# WORK TO DO
Rescale the listing starting at the line containing "This screenshot has width=1480, height=776." and ending at the end of the listing, copying every line in full but multiplying each click coordinate by 1.15 and rounding to whole numbers, with halves rounded up. Return only those lines, and omit the pictures.

START MATERIAL PROVIDED

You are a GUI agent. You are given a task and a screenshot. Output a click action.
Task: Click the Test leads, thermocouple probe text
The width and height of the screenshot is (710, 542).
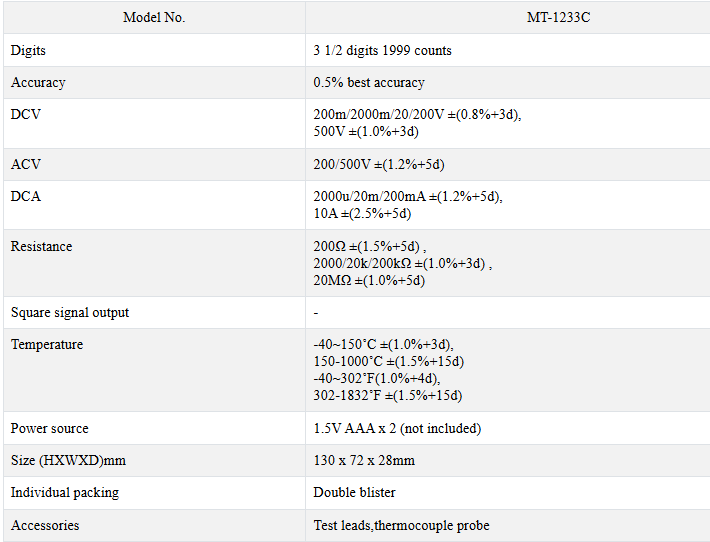[x=401, y=525]
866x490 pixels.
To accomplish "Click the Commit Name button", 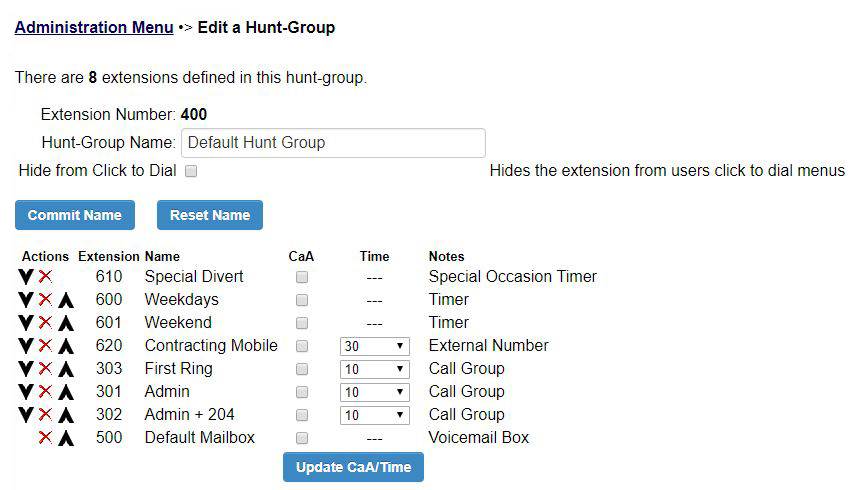I will [x=75, y=215].
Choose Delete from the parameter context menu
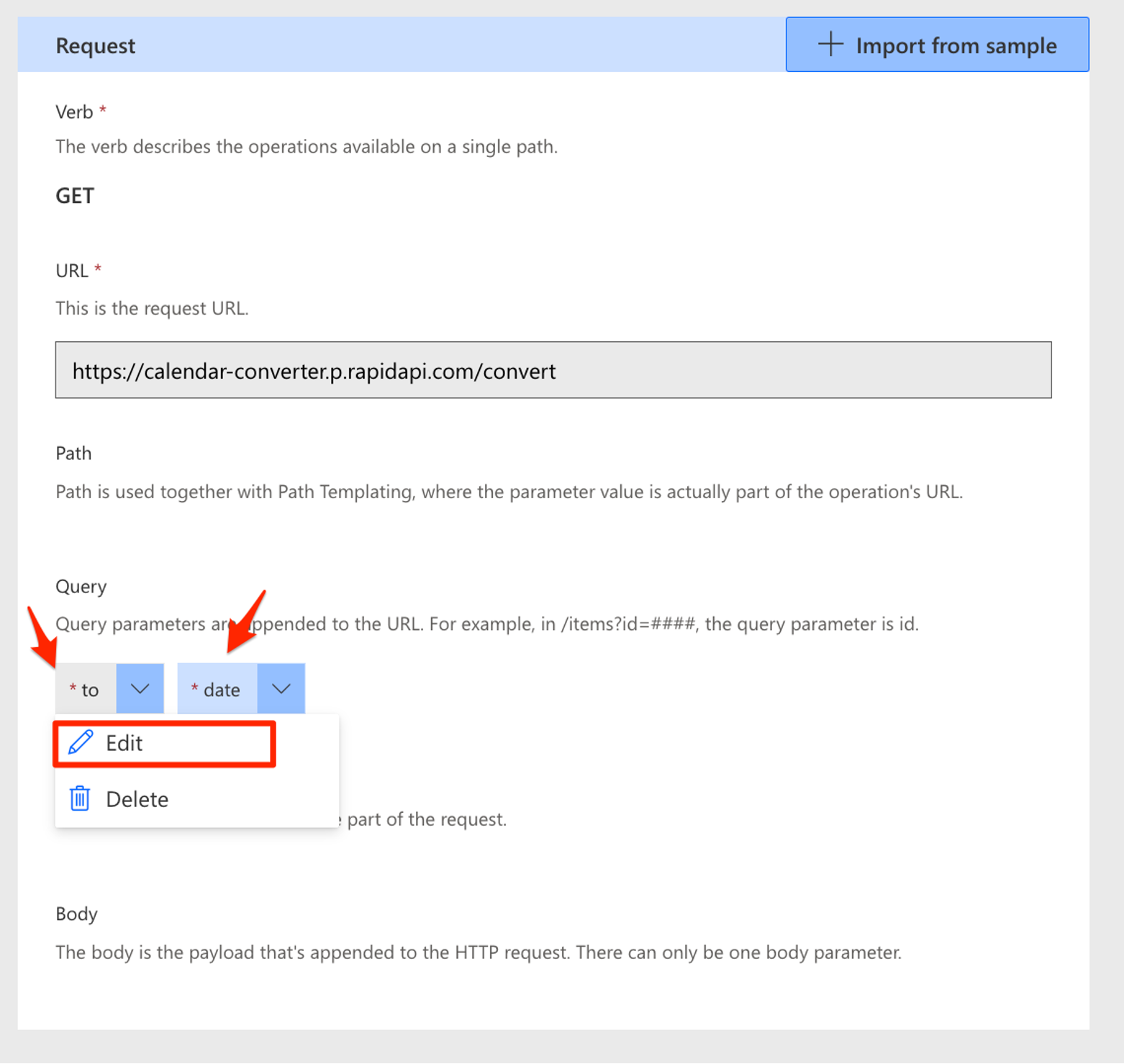This screenshot has height=1064, width=1124. (137, 798)

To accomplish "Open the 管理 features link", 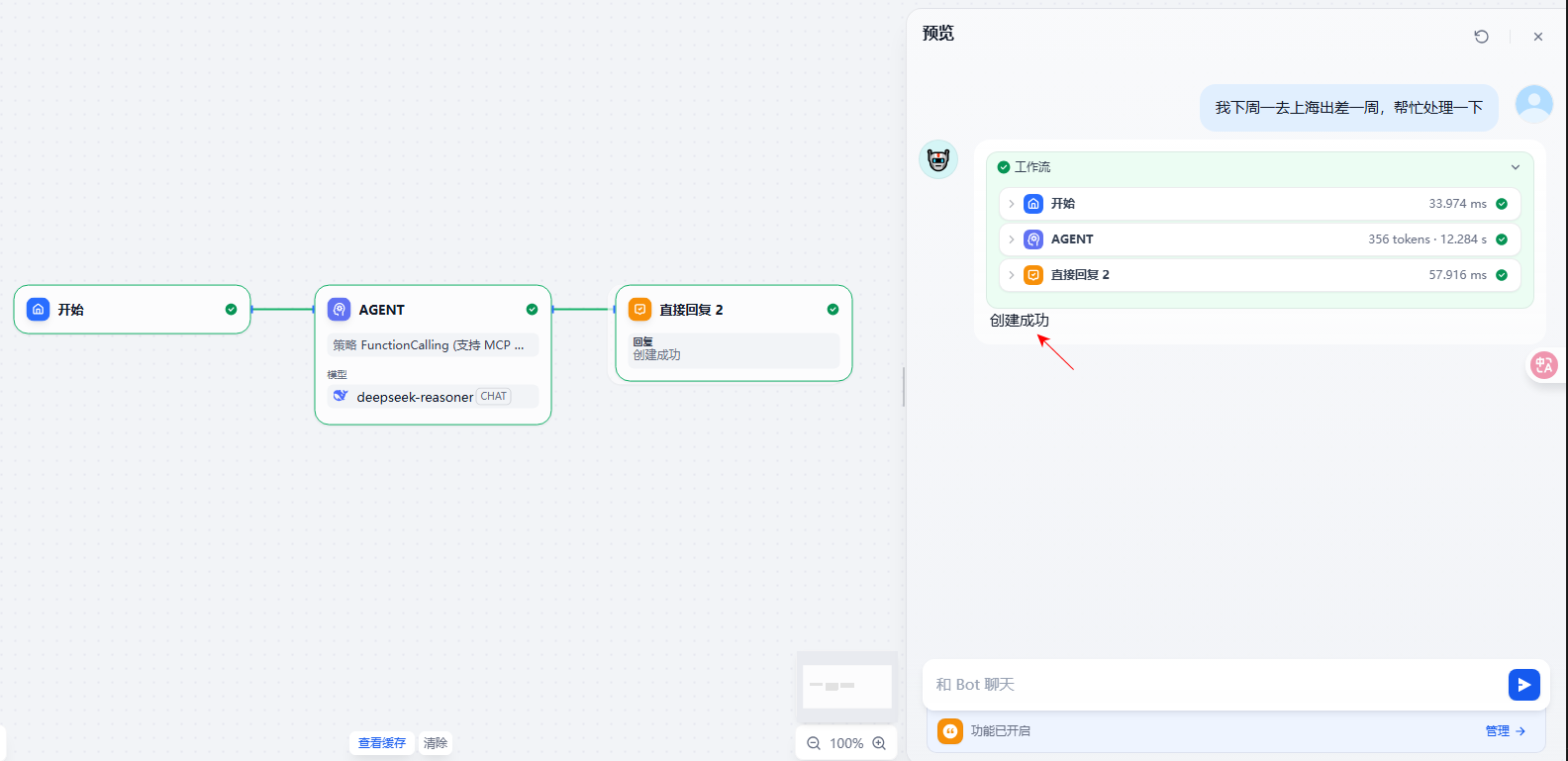I will [x=1505, y=731].
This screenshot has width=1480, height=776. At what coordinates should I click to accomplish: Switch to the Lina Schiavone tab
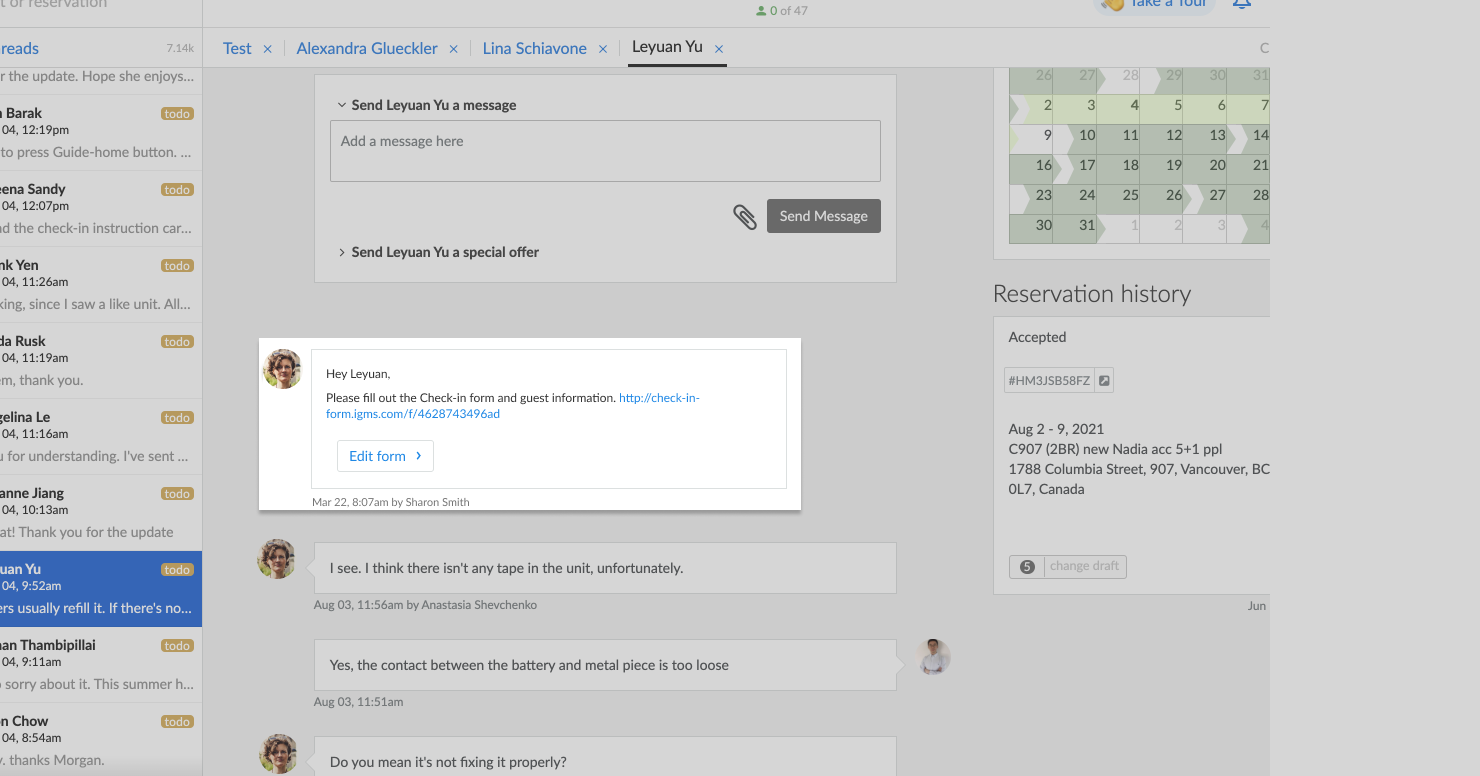click(x=534, y=48)
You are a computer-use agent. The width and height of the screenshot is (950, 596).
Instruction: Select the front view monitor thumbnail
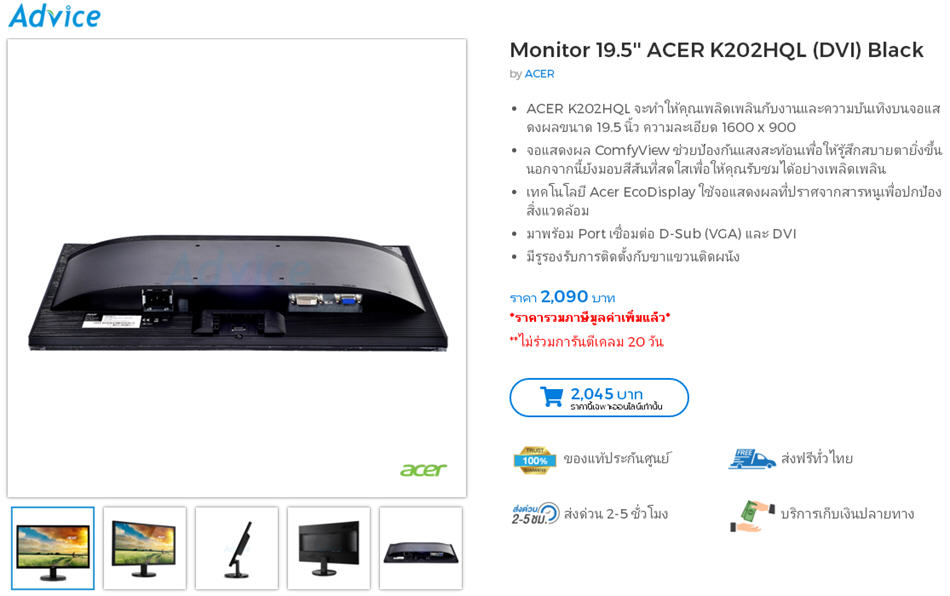pyautogui.click(x=53, y=548)
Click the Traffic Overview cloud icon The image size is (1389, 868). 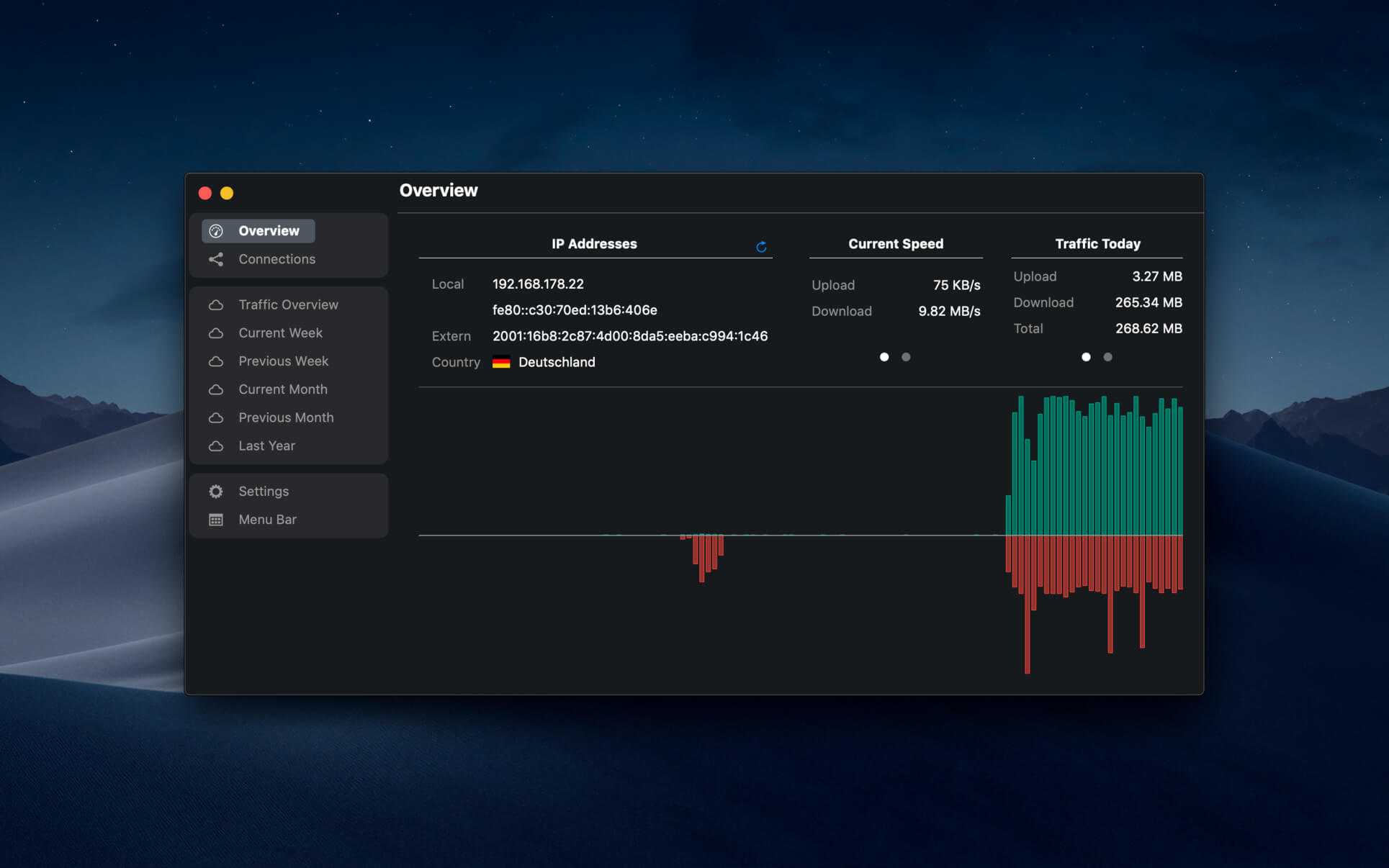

END MATERIAL PROVIDED

# REPLY
This screenshot has width=1480, height=776. At what coordinates should I click to accomplish: Switch to the Lina Schiavone tab
click(x=614, y=55)
You are a computer-use agent. The width and height of the screenshot is (950, 596).
Instruction: Select the front view monitor thumbnail
pyautogui.click(x=61, y=630)
Click the Traffic Overview cloud icon The image size is (1389, 868). 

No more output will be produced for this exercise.